Darcy’s a judge and Lizzy’s a lawyer who appears before him daily – in San Francisco . . . Ok it’s not as bad as that sentence synopsis makes it sound. The synopsis is as follows:
A thoroughly modern adaptation of Jane Austen’s classic novel Pride and Prejudice, The Trials of the Honorable F. Darcy is a sexy, bold, and oftentimes hilarious story with a fresh and vibrant cast of characters.

I think the best thing about that synopsis is it really doesn’t promise much more than a good frolic through Austen’s universe – set in modern times of course.

What can I really say about this story? I always like JA adaptations when they are written well and I do think this was written well. There are several legal concepts that sort of bored me, but the gist is that because Lizzy is a lawyer that appears before Judge Darcy, they cannot have a relationship. But that idea doesn’t come into play in the beginning, because at first – Lizzy hates him.

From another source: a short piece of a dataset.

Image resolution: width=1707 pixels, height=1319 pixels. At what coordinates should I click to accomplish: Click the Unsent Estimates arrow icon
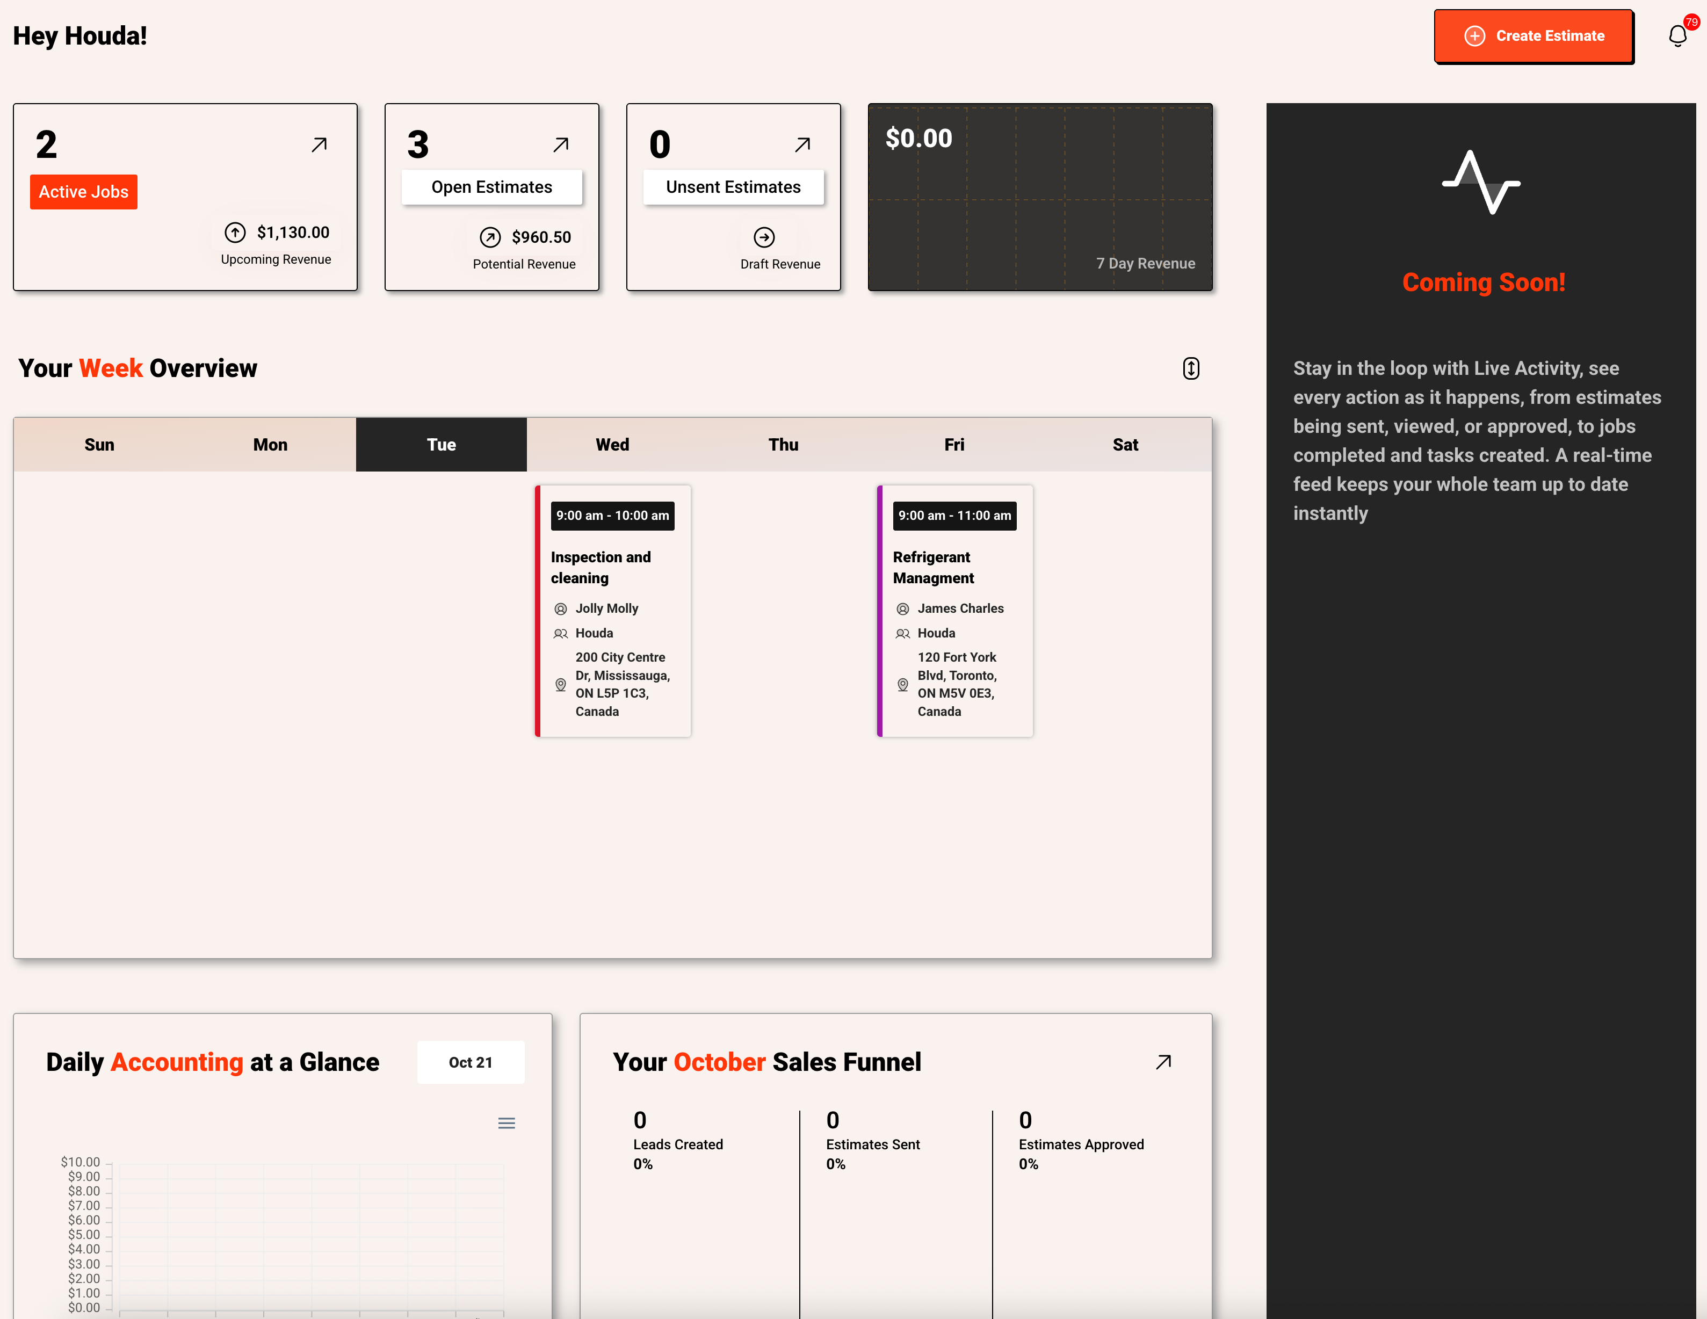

I found the development of Darcy and Lizzy’s relationship to be well written and entertaining. I love the way Angelini writes Georgiana’s relationship to Darcy. Jane’s character was a little inconsistent, but it didn’t take me too far out of the book. I loved Mrs. Bennet being a pot head – I’m sorry but that was hilarious. I’m sure there are dedicated Austenites out there who would find that horrifying, but then again they probably wouldn’t even read this review let alone this book.

This book is a fun, funny, sexy, and snarky conversation. It doesn’t tread too deep into other themes. I really feel its strongest aspect  – and the reason it succeeds as a JA adaptation – is its storyline. If you read it with the P&P plot line in mind, you can see the constant parallels. A lot of JA adaptations fail because all they do is steal JA’s characters. If you do that you might as well write a completely new story with your own original characters. But you see the parallels in this plot line to P&P’s plot line. Lizzy even gets her first insult from Darcy at a bar in San Francisco called The Assembly Room.

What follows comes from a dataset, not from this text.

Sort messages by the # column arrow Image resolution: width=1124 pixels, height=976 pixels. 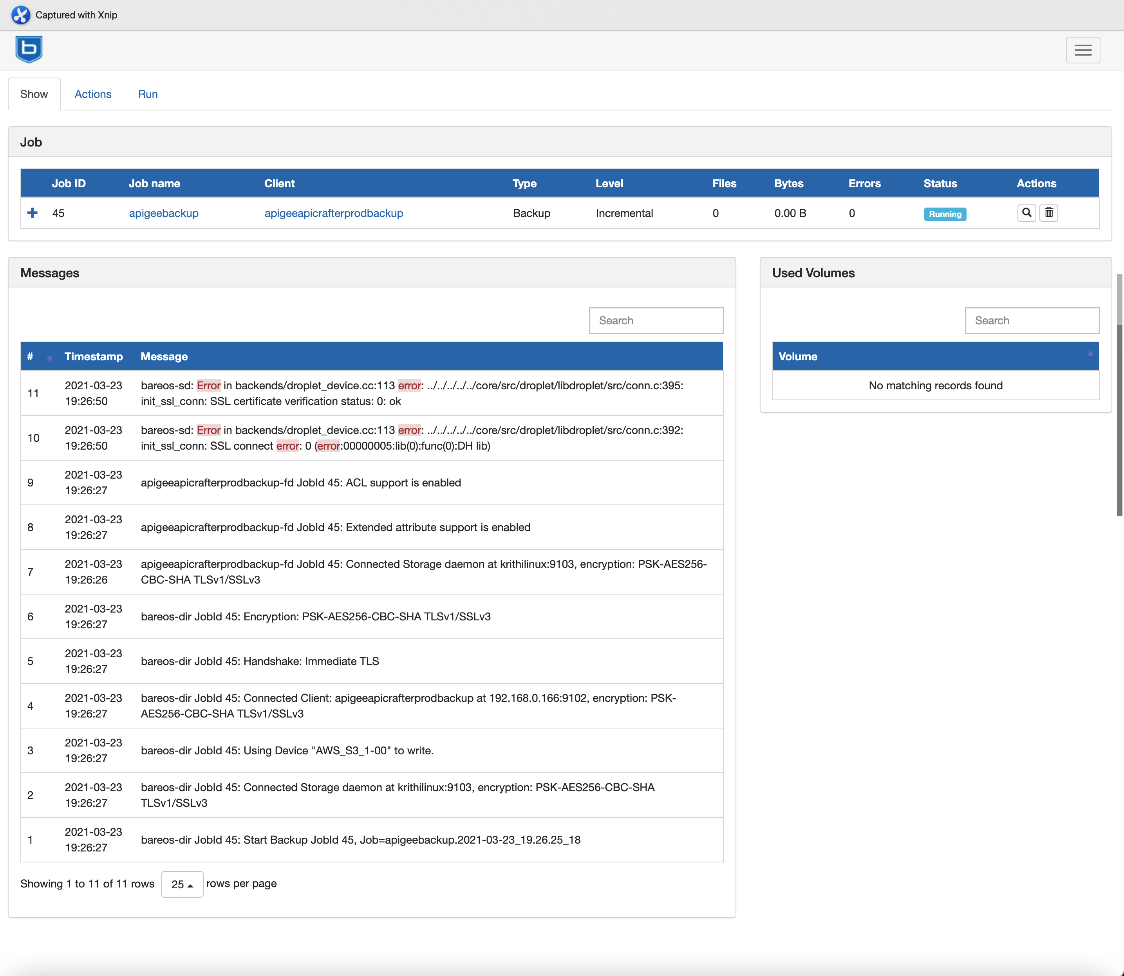pyautogui.click(x=50, y=358)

There are differences that intrigued me, though. For example, Caroline Bingley is friends (sometimes with benefits) with Darcy in the beginning. This isn’t surprising for a modern version of this story, but what I found interesting is that she really is Darcy’s friend and confidante. I actually liked her character. Another character who I would never have found interesting in any other context: Louis Hurst. Louis Hurst, in this version, is Lizzy’s fabulous, gay best friend. He might have stolen totally stole the whole show for me. I loved his relationship to Lizzy and the way it was written. That friendship reminded me a lot of my friends and made me smile throughout most of the book.

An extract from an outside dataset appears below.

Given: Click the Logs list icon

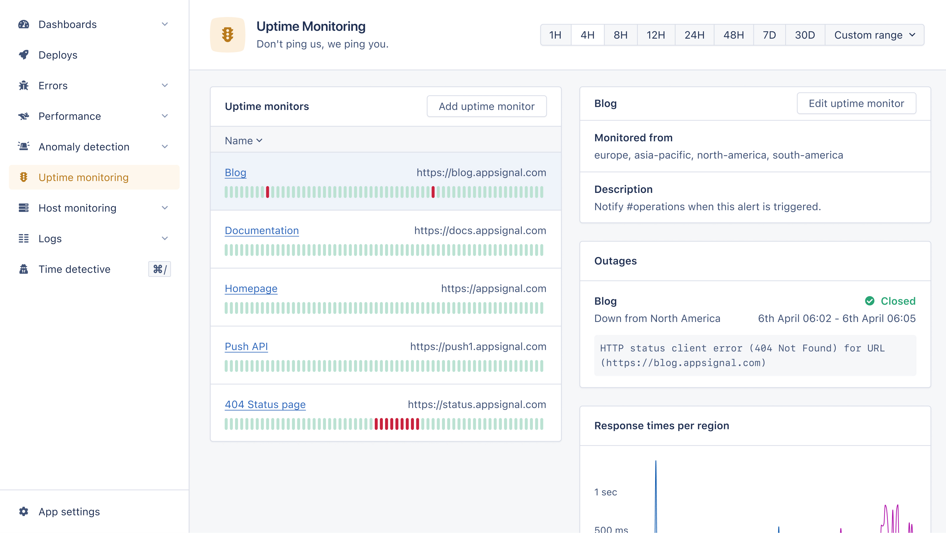Looking at the screenshot, I should [24, 239].
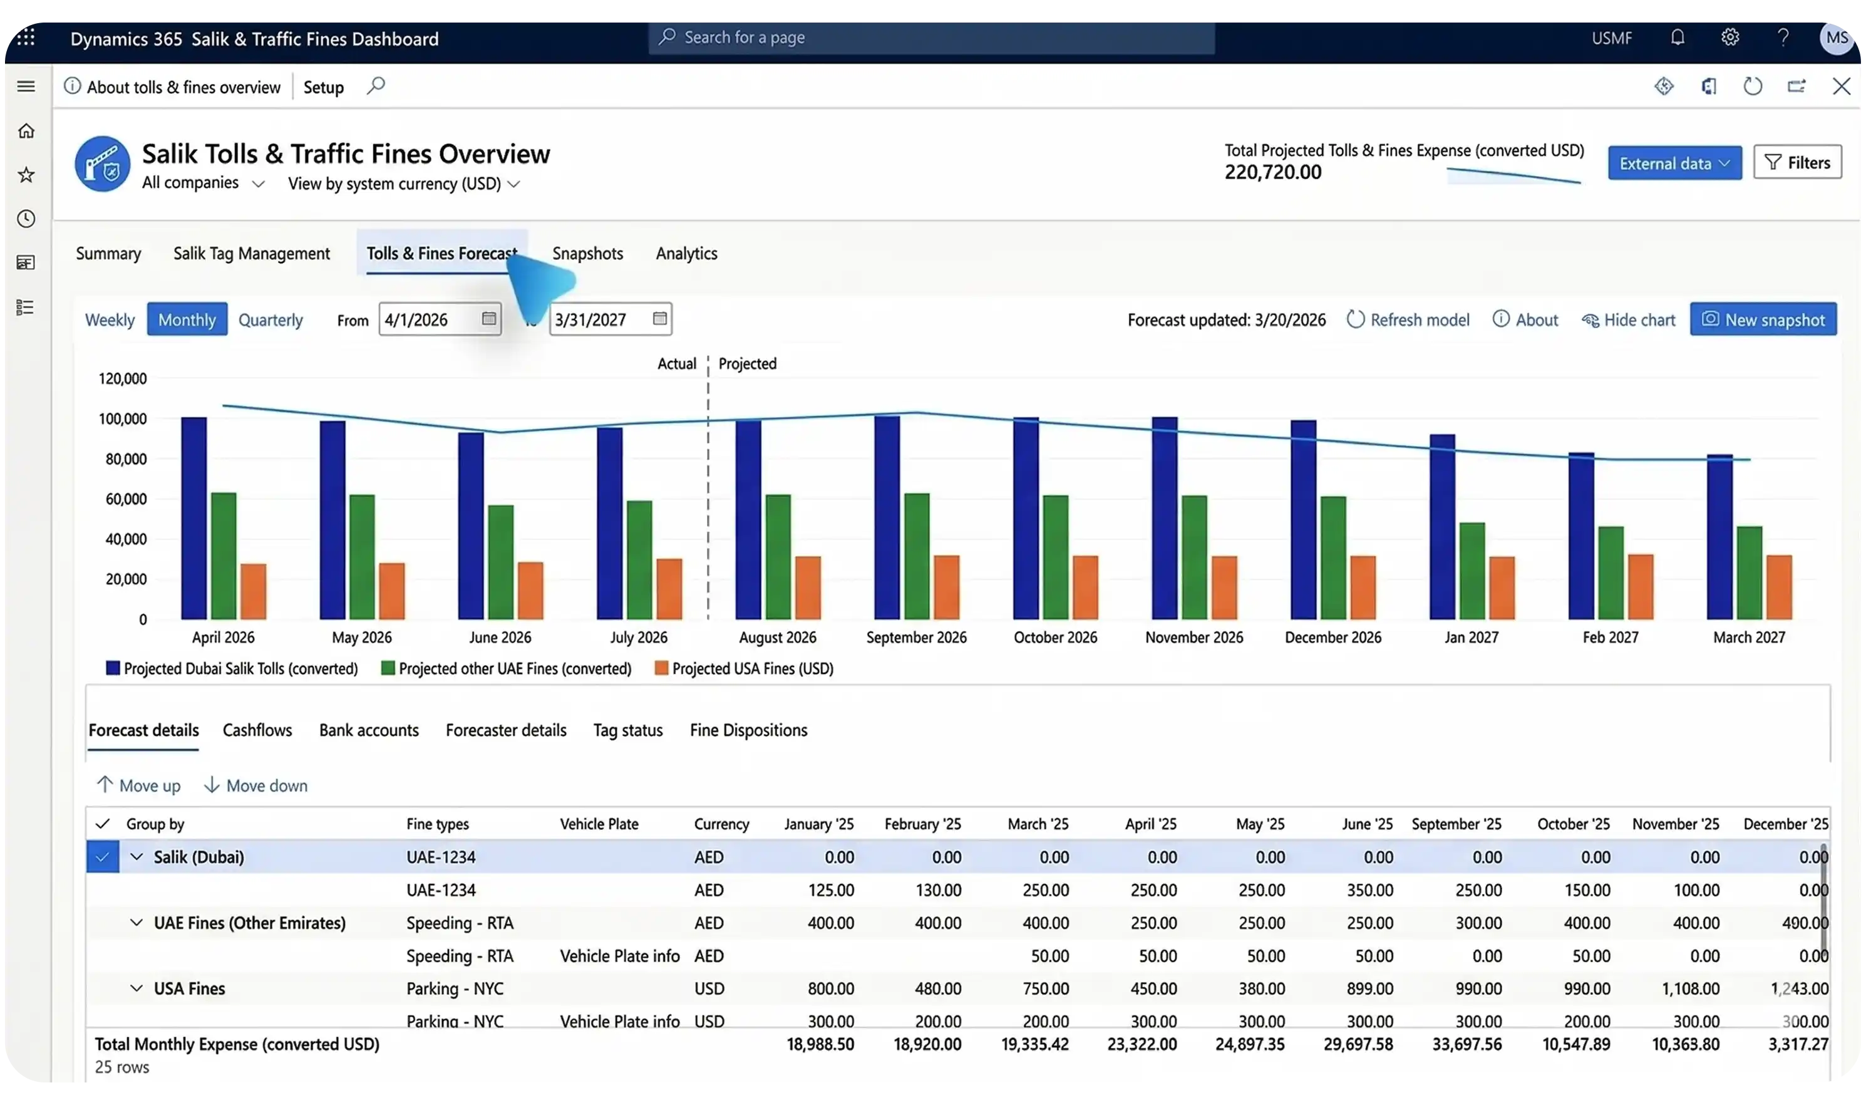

My only real complaint with the book is that there got to be a point where the main conflict became a little repetitive and drawn out. **Spoilers** While I found the conflict interesting: that Lizzy might have to give up her job, instead of Darcy, to continue the relationship, I found that after a while it seemed like they should shit or get off the pot  make up their damn mind. There is a point where Darcy is going to give up his position, but it wouldn’t be for Lizzy, and then he seems to force her hand by trying to make her give up part of her career for a relationship with him. I found this to be high-handed – which is very Darcy – but also I had trouble with it as a reader. **Spoilers over**

Bottom Line: I think it’s a fun book, that the author had fun writing, which is usually the best kind to read. I really recommend it as a book for an airplane or a trip, where it doesn’t matter if you miss a few details as you read.